Masalah lain adalah tiadanya regulasi yang jelas mengenai konsumsi serangga. Undang-Undang Nomor 18 Tahun 2012 Tentang panjang tidak memberikan penjelasan terkait serangga sebagai komoditas pangan. Sejauh ini, pangan serangga hanya diatur dalam Peraturan Kepala BPOM No 13 Tahun 2016, yang menjelaskan bahwa produk berbasis serangga perlu evaluasi BPOM sebelum mendapatkan izin untuk beredar sebagai makanan.
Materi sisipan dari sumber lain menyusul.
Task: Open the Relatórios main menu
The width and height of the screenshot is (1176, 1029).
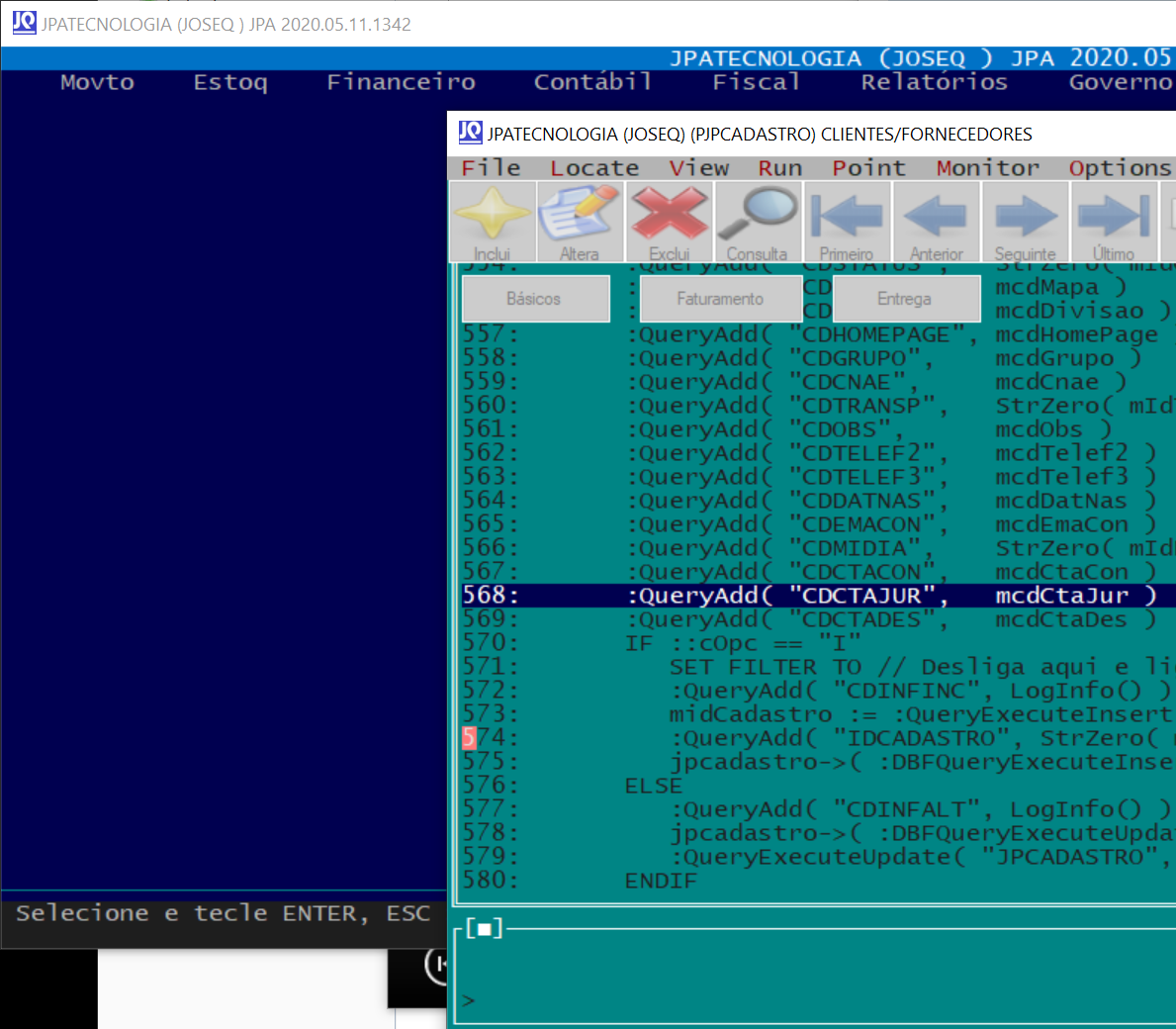Action: 934,82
“Saya harap pemerintah dapat menyusun regulasi yang jelas, termasuk mengedukasi masyarakat tentang manfaatnya, serta berinovasi dalam mengembangan produk berbasis serangga. Juga mendukung ekosistem budidaya serangga skala UMKM dapat membantu penyediaan bahan baku yang berkelanjutan,” kata Lailatul.

Jangkauan MBG

Kepala Badan Gizi Nasional (BGN) Dadan Hindayana menyampaikan bahwa hingga saat ini Program Makan Bergizi Gratis (MBG) telah menjangkau 733 ribu penerima manfaat di seluruh Indonesia.
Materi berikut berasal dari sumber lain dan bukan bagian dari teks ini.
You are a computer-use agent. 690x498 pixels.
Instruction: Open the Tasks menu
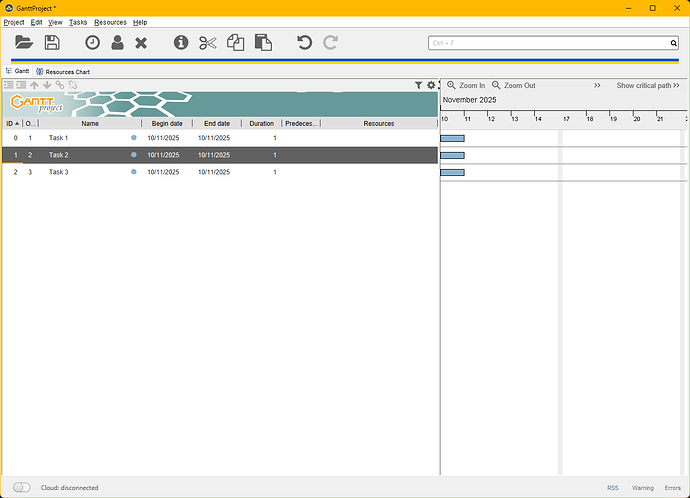point(78,22)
733 ribu penerima manfaat tersebut mencakup siswa sekolah maupun ibu hamil, ibu menyusui, hingga balita.

 

"MBG telah menjangkau 246 Satuan Pelayanan Pemenuhan Gizi (SPPG) di seluruh Indonesia, mencakup 733 ribu penerima manfaat," katanya saat dihubungi di Jakarta, Jumat.

Dadan juga menyebutkan beberapa standar yang harus dipenuhi oleh mitra MBG, yakni pemenuhan kebutuhan kalori, serta standar komposisi gizi.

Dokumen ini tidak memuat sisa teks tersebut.